>> begin DATASET RECORDS

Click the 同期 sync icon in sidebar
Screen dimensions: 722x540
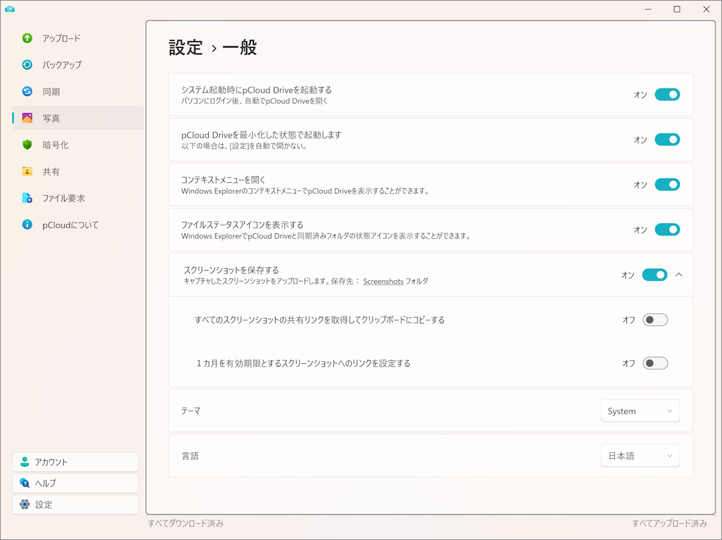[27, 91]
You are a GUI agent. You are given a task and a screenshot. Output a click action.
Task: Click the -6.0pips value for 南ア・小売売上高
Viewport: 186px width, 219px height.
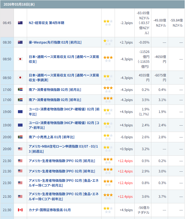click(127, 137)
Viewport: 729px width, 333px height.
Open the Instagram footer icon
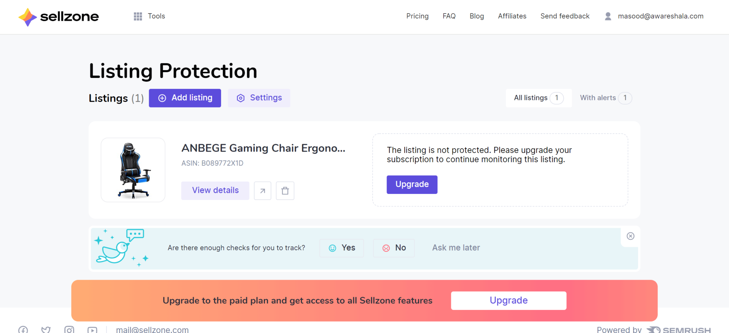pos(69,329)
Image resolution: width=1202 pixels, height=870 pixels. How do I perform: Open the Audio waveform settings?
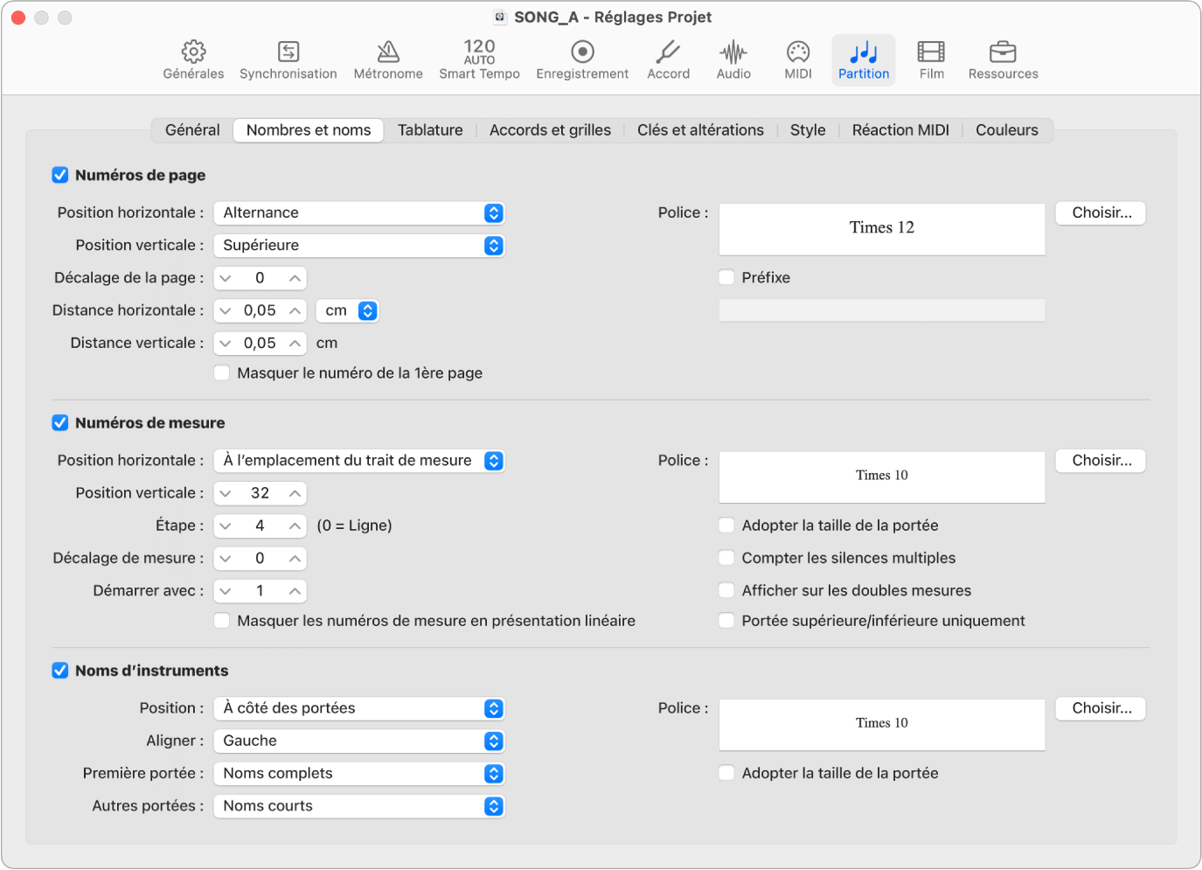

>> end DATASET RECORDS

◆ REQUIREMENT ◆
Please write out the items above word for word, leaving out the pictures.

◆ OUTPUT OF THE TASK ◆
Click the 同期 sync icon in sidebar
Screen dimensions: 722x540
[27, 91]
You are a GUI agent. You are given a task and a screenshot. Output a click action.
Task: Click the -6.0pips value for 南ア・小売売上高
Viewport: 186px width, 219px height.
click(127, 137)
Viewport: 729px width, 333px height.
Open the Instagram footer icon
pos(69,329)
Image resolution: width=1202 pixels, height=870 pixels. How do I perform: Open the Audio waveform settings?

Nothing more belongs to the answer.